According to the Centers for Disease Control and Prevention, adults aged 20 years and older who are overweight including obesity is now at 69.2%. Individuals who are overweight or obese lead to chronic health problems including type 2 diabetes and certain cancers. Although weight loss decreases this risk, statistics show that dieters often fail multiple times before meeting their goals.

Commercial producers have outpaced traditional academic healthcare in terms of novel repackaging of traditional approaches to weight control for online delivery. However, little Is known about consumers' experiences with such products and services.

In this new study Dr. Cheryl Shigaki, PhD, ABPP, associate professor in the MU School of Health Professions and colleagues examined transcripts of audiotaped material from three focus groups, each with 12 participants. Participants were recruited from an ongoing, community-wide weight-loss event, who reported regular or frequent use of information technology.

The results showed participants frequently used apps for completing functional tasks associated with weight loss. Information technology applications facilitated integration of behavior change tasks into everyday life.

In their conclusion the researchers write “In terms of patient care, successful health portals may benefit from either developing or integrating existing IT applications that save time and/or provide users with visual feedback on progress toward goals. IT-delivered resources would likely optimize community-based behavioral health interventions that target naturally occurring social groups.”

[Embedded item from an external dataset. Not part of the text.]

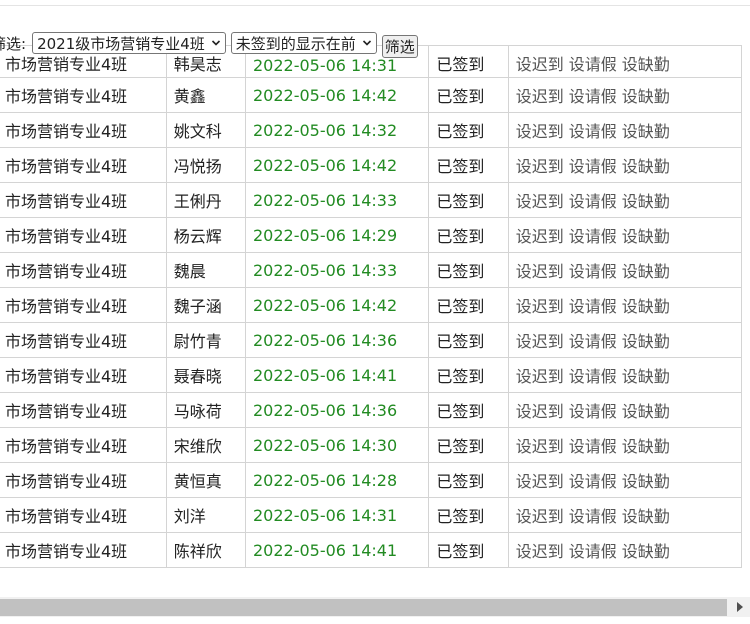 The image size is (750, 624). What do you see at coordinates (337, 235) in the screenshot?
I see `signin-time-cell: 2022-05-06 14:29` at bounding box center [337, 235].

. Smartphone apps can increase access to information, and people generally are willing to explore many different weight loss applications, Dr. Shigaki said. Although use of those apps may increase participants’ engagement and persistence, individuals still must practice accountability for their health behaviors to succeed, she adds.

According to Dr. Shigaki “When people use information technology to support their weight-loss efforts, they tend to access features that streamline the tracking of daily health behaviors, such as caloric intake and exercise, or that provide visual feedback on their overall progress, like graphs showing weight lost over time.” “Self-monitoring is key to successful weight loss, and information technology can make these tasks more convenient. We also found that people really liked getting feedback on their progress, which motivated them and helped them better evaluate their health behaviors and plan for future success.”

The results also showed that in-person social support was overwhelmingly preferred to creating new, online social networks based on common interests in wellness.

Dr. Shigaki recommends that community health initiatives, such as workplace wellness programs, incorporate existing wellness apps to streamline behavior tracking while encouraging and enhancing in-person social support that information technologies cannot replace.

Dr. Shigaki comments “People value workplace support, but companies probably should not attempt to develop their own social networking portals, which already exist and may not provide added value.” “They can get expensive very quickly. Organizations do not need to ‘reinvent the wheel’ when wellness programs can take advantage of information technologies consumers already use.”

This study is published in Journal of Telemedicine and e-Health.